Some records

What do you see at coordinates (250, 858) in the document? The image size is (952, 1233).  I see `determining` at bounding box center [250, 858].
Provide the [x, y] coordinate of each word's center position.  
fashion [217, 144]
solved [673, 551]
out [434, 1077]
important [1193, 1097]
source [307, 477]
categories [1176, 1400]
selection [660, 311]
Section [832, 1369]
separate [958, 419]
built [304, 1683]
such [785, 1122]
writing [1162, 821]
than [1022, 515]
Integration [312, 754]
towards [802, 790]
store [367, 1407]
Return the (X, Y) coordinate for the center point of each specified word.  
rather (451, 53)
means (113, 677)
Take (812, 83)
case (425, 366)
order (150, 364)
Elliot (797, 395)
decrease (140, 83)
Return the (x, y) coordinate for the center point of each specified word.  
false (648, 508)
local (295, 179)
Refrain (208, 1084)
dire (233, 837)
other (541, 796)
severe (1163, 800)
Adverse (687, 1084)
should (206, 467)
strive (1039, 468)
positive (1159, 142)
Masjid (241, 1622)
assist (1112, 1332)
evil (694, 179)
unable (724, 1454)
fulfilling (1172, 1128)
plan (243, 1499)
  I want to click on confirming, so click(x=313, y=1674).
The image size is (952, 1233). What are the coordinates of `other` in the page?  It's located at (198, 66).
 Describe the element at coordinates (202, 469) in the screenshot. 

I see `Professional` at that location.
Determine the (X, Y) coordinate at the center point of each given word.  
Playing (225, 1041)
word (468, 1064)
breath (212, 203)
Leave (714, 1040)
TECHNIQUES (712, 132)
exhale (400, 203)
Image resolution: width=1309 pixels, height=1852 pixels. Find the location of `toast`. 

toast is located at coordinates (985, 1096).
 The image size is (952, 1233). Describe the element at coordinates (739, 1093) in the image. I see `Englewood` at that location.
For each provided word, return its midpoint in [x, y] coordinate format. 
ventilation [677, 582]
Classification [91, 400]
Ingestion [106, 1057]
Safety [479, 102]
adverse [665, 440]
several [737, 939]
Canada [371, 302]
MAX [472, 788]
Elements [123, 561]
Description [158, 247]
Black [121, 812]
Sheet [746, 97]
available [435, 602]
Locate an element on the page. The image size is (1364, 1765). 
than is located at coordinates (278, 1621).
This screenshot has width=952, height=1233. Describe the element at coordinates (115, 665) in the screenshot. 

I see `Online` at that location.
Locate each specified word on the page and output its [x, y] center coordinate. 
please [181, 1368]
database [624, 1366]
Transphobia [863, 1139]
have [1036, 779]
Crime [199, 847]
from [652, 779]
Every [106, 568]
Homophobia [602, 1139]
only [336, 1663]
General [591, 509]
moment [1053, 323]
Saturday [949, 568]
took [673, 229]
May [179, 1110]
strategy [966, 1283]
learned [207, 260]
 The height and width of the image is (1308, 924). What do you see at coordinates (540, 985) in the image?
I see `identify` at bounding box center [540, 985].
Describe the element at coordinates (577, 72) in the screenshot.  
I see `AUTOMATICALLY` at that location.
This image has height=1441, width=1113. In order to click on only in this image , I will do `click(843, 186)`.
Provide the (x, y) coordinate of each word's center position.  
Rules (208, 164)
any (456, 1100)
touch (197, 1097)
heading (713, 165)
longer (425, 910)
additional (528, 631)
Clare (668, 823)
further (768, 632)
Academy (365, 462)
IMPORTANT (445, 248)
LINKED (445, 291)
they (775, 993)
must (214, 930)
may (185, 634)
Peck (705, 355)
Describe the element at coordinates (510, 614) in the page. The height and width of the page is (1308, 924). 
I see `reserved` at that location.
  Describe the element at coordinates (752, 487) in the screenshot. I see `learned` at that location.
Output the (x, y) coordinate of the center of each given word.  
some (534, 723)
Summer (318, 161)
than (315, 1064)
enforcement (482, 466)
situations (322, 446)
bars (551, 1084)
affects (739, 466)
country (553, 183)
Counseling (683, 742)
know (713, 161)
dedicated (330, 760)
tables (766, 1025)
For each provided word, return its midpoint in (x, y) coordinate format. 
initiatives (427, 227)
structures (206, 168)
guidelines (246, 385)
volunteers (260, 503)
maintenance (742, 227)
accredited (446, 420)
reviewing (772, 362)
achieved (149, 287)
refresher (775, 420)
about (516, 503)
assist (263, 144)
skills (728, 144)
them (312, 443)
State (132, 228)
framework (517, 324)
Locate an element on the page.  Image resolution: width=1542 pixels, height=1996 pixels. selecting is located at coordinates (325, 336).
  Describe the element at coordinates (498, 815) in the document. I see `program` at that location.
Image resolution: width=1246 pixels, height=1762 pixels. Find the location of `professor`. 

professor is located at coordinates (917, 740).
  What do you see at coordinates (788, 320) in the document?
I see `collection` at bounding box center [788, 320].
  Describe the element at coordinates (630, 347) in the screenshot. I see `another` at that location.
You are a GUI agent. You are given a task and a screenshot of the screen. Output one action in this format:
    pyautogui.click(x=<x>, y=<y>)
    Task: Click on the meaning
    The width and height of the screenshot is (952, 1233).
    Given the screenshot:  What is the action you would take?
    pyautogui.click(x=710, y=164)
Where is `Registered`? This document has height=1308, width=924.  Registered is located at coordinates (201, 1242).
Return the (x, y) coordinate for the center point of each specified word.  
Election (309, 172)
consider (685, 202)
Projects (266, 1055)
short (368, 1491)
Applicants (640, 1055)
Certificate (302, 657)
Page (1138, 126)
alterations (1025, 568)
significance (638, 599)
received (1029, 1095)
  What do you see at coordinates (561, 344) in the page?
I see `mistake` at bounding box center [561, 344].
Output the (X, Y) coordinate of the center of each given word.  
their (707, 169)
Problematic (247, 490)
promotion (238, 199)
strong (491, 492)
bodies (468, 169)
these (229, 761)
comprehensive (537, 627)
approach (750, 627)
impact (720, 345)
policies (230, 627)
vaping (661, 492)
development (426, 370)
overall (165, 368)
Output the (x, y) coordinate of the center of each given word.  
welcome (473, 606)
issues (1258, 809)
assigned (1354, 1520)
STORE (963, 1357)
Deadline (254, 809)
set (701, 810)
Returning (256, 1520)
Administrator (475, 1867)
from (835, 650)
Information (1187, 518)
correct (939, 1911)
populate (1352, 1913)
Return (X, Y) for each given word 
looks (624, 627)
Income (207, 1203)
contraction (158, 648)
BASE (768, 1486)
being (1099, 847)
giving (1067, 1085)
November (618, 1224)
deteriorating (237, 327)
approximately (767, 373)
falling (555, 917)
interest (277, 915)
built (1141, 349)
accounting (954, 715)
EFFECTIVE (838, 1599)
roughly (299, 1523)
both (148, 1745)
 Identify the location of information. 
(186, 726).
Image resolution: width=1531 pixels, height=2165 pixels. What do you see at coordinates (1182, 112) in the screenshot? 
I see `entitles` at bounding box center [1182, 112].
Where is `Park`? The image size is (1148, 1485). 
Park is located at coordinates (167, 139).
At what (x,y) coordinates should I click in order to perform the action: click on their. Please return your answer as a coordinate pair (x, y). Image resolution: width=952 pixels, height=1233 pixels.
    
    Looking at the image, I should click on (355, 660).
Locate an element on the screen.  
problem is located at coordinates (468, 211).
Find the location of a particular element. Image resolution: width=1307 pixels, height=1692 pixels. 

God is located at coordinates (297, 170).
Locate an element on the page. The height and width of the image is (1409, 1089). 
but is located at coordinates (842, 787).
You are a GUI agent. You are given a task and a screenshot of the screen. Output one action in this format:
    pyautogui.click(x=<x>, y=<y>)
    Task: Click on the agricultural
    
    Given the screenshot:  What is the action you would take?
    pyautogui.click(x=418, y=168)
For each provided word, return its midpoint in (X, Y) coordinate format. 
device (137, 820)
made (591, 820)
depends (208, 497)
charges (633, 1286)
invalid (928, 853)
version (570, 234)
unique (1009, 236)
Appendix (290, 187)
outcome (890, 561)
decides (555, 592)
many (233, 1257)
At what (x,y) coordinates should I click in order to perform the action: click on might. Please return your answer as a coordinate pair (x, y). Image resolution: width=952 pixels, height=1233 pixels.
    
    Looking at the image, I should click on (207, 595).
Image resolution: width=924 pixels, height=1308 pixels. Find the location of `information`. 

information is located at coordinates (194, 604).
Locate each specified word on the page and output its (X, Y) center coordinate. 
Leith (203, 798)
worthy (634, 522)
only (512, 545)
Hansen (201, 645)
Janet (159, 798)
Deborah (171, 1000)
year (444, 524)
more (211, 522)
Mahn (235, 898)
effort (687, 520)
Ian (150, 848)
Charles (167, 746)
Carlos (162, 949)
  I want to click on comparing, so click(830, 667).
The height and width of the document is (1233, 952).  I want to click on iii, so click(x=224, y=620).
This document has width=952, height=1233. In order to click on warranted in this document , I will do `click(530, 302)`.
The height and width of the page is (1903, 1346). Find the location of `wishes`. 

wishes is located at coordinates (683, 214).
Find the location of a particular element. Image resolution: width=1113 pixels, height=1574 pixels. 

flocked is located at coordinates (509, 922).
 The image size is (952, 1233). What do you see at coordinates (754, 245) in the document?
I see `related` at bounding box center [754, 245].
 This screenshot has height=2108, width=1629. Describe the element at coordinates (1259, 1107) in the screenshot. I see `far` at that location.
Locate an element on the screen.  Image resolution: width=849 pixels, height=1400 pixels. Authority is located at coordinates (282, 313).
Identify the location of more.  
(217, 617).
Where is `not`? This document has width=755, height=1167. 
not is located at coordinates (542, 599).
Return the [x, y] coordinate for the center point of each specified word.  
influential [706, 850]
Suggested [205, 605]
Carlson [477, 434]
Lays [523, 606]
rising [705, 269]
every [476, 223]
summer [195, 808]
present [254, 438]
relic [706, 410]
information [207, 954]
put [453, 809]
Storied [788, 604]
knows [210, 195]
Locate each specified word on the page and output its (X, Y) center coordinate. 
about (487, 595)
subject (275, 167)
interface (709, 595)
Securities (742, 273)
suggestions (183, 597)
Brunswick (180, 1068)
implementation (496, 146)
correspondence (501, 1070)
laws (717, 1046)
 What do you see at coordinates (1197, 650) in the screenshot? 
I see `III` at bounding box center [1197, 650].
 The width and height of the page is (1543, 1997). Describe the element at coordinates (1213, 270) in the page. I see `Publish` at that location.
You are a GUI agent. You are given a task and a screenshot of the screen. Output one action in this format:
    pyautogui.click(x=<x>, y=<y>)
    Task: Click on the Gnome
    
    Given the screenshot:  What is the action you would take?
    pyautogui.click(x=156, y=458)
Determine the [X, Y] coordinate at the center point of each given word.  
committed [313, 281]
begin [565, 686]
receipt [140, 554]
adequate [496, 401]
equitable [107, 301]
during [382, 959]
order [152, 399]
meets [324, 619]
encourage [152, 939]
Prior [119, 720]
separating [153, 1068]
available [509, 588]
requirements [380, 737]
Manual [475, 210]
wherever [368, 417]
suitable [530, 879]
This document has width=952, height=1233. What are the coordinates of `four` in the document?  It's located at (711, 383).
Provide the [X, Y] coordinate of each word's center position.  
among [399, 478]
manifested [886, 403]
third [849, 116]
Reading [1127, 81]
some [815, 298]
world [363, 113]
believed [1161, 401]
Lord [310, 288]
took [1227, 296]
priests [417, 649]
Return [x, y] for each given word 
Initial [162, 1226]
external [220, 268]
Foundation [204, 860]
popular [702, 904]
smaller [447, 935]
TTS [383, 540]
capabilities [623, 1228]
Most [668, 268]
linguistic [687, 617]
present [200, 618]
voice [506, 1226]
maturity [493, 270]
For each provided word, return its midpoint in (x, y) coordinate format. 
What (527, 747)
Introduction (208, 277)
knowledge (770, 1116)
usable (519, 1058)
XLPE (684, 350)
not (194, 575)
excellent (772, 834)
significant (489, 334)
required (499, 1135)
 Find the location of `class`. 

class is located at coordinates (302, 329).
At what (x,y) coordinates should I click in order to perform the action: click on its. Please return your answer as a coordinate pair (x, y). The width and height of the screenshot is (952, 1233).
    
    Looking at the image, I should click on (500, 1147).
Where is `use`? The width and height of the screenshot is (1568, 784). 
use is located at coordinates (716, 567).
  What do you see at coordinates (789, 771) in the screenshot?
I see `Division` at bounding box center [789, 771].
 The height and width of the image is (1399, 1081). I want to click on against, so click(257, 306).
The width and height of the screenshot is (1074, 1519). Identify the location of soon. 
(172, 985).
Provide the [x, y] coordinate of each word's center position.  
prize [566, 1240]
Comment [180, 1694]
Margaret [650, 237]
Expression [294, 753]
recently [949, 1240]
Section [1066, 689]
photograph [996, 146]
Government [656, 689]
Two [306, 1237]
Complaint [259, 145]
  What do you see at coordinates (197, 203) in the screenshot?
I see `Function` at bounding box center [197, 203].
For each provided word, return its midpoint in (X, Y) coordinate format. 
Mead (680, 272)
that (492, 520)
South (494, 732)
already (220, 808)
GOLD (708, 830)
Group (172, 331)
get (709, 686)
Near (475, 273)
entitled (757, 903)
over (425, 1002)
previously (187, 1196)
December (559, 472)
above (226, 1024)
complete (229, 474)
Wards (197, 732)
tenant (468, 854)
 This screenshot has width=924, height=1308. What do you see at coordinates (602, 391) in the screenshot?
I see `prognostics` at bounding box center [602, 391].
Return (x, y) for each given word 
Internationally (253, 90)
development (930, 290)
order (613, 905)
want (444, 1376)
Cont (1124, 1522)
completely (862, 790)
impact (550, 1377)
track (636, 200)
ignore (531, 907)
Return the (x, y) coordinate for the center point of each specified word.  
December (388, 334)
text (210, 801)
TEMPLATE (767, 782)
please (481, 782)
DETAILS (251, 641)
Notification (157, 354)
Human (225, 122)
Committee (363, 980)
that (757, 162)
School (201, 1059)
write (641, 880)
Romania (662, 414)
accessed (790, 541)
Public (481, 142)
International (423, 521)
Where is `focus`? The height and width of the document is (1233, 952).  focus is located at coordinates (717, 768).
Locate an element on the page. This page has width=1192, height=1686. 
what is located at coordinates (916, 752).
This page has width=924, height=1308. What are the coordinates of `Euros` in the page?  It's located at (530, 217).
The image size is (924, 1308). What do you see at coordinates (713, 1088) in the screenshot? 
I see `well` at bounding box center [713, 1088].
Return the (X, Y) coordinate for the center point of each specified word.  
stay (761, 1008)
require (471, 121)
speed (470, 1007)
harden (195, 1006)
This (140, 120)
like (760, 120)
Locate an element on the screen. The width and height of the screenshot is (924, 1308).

• _WHAT YOU NEED TO DO_
Copy the rows word for word. Begin at the line that contains "coordinates (717, 768)." and stop after the last row.

• _FINISHED EXERCISE_
Where is `focus`? The height and width of the document is (1233, 952).  focus is located at coordinates (717, 768).
Locate an element on the page. This page has width=1192, height=1686. 
what is located at coordinates (916, 752).
This page has width=924, height=1308. What are the coordinates of `Euros` in the page?  It's located at (530, 217).
The image size is (924, 1308). What do you see at coordinates (713, 1088) in the screenshot? 
I see `well` at bounding box center [713, 1088].
Return the (X, Y) coordinate for the center point of each specified word.  
stay (761, 1008)
require (471, 121)
speed (470, 1007)
harden (195, 1006)
This (140, 120)
like (760, 120)
Locate an element on the screen. The width and height of the screenshot is (924, 1308).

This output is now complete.